If you haven’t seen Pittsburgh lately, you haven’t seen Pittsburgh. Once the nation’s industrial hub for steel, iron and glass production, Pittsburgh is now a center for environmental advancements, technology, robotics, medicine and tourism. Today, Pittsburgh’s skies and its famous three rivers are clean—so clean that the city recently hosted the 2005 Bassmaster Classic, considered the “Super Bowl of Fishing.”
Pittsburgh is the national leader in “green” buildings (what is green?), with more green square footage than any other city. Consider the David L. Lawrence Convention Center, the world’s first certified green convention center. Opened in 2003 on a former brownfield site, the $385 million, 1.48 million square foot convention center is an exemplar of the region’s environmental friendliness.
"The greening of Pittsburgh’s new Center is a powerful example of this region’s commitment to sustainable development and environmental awareness," says Bob Imperata, executive vice president of VisitPittsburgh.
Located on the urban waterfront in downtown Pittsburgh, the Convention Center is a model of environmentally intelligent form and function. The sloping cantilevered roof channels river breezes through the interior for ventilation, and the glass walls and ceiling admit natural sunlight into exhibit halls and other areas.
The result is that fully 75% of the center’s exhibition and meeting space is lit by natural daylight. For presentations, blackout-shading systems change the lighting at the touch of a button. This natural lighting and ventilation saves an estimated $500,000 annually. Savings from the Center’s gray water system are substantial too. The system recycles 55% of the building’s water—an estimated 6.4 million gallons a year.
When it comes to getting around Pittsburgh, the Convention Center’s downtown location offers quick access to hotels and other amenities for visitors. Pittsburgh’s compact 50-acre downtown makes it an extremely walkable city, with over 85 restaurants and five theaters within five minutes of the Convention Center. Public transportation is also free within downtown.

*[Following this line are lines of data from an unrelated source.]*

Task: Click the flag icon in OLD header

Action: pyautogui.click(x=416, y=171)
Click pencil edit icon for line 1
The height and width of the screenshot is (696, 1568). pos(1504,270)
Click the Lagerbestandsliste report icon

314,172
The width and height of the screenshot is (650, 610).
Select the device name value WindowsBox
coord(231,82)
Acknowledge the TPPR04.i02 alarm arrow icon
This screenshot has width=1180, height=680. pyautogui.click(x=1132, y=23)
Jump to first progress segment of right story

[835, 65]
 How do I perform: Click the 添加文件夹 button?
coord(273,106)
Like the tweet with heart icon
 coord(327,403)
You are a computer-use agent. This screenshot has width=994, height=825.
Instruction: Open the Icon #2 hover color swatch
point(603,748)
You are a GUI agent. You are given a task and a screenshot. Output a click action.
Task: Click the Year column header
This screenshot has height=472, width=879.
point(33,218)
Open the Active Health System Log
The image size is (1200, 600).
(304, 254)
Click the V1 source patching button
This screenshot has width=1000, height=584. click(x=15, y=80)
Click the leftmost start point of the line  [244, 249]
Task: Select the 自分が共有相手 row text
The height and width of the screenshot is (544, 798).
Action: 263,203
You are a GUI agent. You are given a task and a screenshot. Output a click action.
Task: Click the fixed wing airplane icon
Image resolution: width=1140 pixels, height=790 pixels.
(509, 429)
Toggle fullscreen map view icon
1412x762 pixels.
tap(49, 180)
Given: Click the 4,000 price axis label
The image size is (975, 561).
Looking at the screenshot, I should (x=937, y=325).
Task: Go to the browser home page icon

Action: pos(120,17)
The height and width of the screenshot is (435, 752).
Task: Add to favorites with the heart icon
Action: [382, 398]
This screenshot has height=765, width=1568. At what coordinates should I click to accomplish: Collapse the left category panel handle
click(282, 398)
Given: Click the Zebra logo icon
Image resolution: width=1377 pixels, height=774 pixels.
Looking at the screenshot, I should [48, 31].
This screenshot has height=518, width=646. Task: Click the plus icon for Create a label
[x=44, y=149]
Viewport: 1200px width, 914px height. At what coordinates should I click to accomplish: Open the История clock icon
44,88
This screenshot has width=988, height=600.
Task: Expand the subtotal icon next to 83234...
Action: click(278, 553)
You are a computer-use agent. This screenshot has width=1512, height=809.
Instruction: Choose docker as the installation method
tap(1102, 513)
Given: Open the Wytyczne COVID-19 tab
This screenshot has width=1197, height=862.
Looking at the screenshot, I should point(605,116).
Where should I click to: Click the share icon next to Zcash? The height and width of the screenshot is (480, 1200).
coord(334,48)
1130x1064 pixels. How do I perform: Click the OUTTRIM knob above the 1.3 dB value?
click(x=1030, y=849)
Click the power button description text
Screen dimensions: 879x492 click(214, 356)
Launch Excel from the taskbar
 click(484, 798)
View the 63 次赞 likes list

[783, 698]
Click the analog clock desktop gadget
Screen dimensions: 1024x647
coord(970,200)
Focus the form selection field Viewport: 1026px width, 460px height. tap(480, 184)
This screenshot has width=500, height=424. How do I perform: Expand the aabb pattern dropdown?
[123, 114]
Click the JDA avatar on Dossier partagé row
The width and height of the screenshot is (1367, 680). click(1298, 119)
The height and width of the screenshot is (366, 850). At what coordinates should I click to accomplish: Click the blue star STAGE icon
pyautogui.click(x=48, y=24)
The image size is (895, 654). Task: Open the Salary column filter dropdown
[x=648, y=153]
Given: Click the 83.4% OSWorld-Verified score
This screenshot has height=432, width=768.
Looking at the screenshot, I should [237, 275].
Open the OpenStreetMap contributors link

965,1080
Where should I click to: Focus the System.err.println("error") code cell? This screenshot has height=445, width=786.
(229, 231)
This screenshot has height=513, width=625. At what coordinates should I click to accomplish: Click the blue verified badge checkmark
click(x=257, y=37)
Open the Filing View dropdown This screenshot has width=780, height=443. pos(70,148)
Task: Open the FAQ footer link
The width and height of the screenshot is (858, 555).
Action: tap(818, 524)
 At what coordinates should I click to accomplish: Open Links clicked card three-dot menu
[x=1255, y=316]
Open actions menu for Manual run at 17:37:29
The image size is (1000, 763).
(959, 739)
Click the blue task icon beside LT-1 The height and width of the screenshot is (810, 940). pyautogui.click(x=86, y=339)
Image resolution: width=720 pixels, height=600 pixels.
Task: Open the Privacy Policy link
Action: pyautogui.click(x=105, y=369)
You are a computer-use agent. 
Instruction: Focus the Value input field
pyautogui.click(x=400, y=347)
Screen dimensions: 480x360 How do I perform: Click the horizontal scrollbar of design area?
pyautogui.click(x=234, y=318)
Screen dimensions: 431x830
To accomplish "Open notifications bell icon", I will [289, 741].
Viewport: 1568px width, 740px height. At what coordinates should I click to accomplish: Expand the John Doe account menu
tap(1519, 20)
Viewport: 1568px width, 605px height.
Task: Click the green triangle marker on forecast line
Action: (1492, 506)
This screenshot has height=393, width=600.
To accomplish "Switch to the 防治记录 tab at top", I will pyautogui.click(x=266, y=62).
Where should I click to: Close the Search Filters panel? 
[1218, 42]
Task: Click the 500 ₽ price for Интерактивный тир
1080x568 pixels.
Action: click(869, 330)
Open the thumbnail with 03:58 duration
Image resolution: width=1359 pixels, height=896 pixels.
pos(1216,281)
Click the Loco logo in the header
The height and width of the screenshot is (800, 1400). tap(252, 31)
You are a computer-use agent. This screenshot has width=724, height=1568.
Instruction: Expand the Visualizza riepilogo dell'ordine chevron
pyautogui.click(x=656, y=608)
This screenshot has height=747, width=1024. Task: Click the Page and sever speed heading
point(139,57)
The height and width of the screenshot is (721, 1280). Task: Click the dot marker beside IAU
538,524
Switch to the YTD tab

The city’s strong support of recreational and commuter cycling through public programs and 38 miles of bikeable riverfront trails recently led BIKE magazine to name Pittsburgh one of the "Top five places to live and ride in the United States". The Port Authority’s Rack ‘n Roll program provides bike racks on 12 popular bus routes, the Monongahela Incline, and the regional light-rail system. Citywide, there are more than 130 Public Art Bike Racks installed throughout Pittsburgh. Each rack, designed to be cool and functional art, holds two bikes.
A short drive across the Smithfield Street Bridge leads to Station Squareand the Duquesne Incline. Visitors can ride this historic funicular to the top of Mt. Washington and witness what USA Weekend magazine calls “the second most beautiful view in America”. With its breathtaking skyline, sparkling rivers and magnificent architecture, Pittsburgh is indeed green, and ripe for discovery.